Every party plays to its base in the primaries and attempts to
soften its stands in the general. But I’m wondering how the ultimate
nominee thinks he or she will walk this all back. It is too extreme for
America, and too extreme for the big parts of its old base that the
Democrats forgot in 2016.
It was as if they were saying, “Hi, middle-American people who
used to be Democrats and voted for Trump, we intend to alienate you
again. Go vote for that jerk, we don’t care.”

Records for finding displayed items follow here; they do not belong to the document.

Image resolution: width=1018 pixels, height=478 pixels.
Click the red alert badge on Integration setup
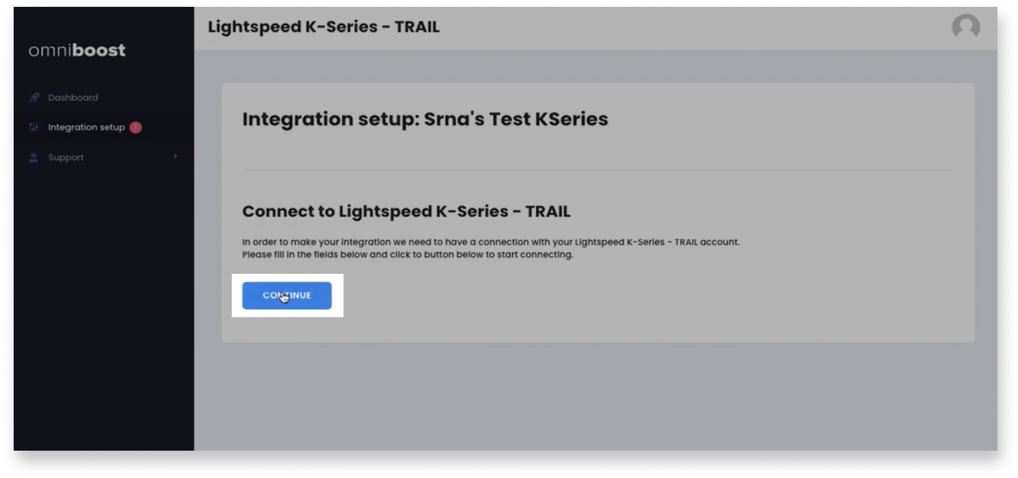click(135, 127)

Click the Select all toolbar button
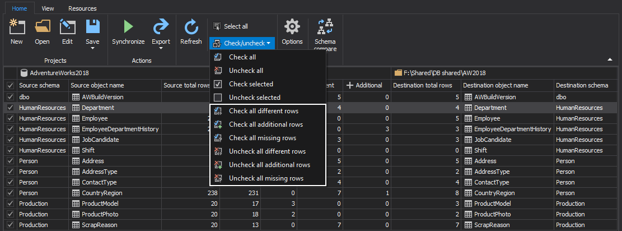point(230,26)
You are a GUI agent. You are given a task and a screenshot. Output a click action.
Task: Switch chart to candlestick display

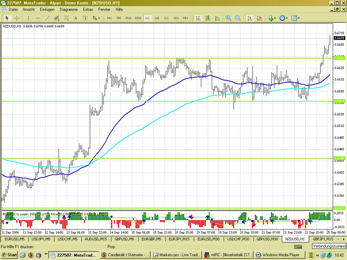[x=207, y=18]

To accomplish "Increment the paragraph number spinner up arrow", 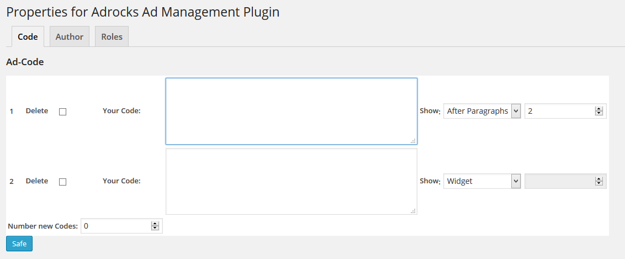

Another problem: America has a painful distance between rich
and poor, but it is hard to pound the “1%” hammer effectively in a
nation enjoying functional full employment. Our prosperity is
provisional and could leave tomorrow, but right now America’s feeling
stronger.
“Grapes of Wrath” rhetoric resonates when people think they’re
in or entering a recession or depression. The debaters Wednesday night
looked like they were saying, “Who ya gonna believe, me or your lying
eyes?”
After these big facts, candidate-by-candidate analysis seems
secondary. Beto O’Rourke’s fatuous, self-actualizing journey makes the
Democrats look sillier than they have to. Elizabeth Warren was focused
and energetic, and her call to break up concentrations of power,
including big tech, was strong and timely. She made a terrible mistake
in holding to her intention to do away with private health insurance. An
estimated 180 million Americans have such policies. Why force potential
supporters to choose between her and their family’s insurance? Who does
she think is going to win that? Why put as the headline on your plan,
“This is what I’m going to take away from you”? Why would she gamble a
serious long-term candidacy on such a vow? It is insane.
If she is extremely lucky Alexandria Ocasio-Cortez won’t endorse her soon and make it worse.
Bill de Blasio had the best moment in the first half-hour,
suggesting Democrats shouldn’t bicker about policy differences but
instead unite as progressives. He has that air of burly, happy
aggression that is the special province of idiots. Tulsi Gabbard broke
through when it became clear she was the only explicitly antiwar
candidate on the stage; this had the interesting effect of showing the
others up.
Night two was more raucous but similarly extreme. The first 15
minutes included higher taxes, free college and student-loan
forgiveness. Most candidates agreed on free health insurance for illegal
immigrants. They also appeared to believe that most or all U.S.
immigration law should be abolished.
The big dawgs did OK. If Kamala Harris was not a big dawg, she
is now. Joe Biden sort of held his own but seemed to flag. Bernie
Sanders seemed not as interesting as last cycle, more crotchety and
irritable.
Eric Swalwell’s uncorking of a memory from when he was 6—ol’ Sen. Biden came to town and talked about passing the torch to younger leaders—was an attempt at slyness that so widely missed its mark, was so inelegant and obvious, that it was kind of fabulous. By the end of the night Mr. Swalwell had flamed out from sheer obnoxiousness.
The nonpolitician Marianne Williamson was delightfully unshy,
sincere and, until her daffy closing statement, sympathetic. Kirsten
Gillibrand yippily interrupted—“It’s my turn!”—and did herself no good.
It was an odd evening in that it was lively, spirited, at moments even soulful, and yet so detached from reality.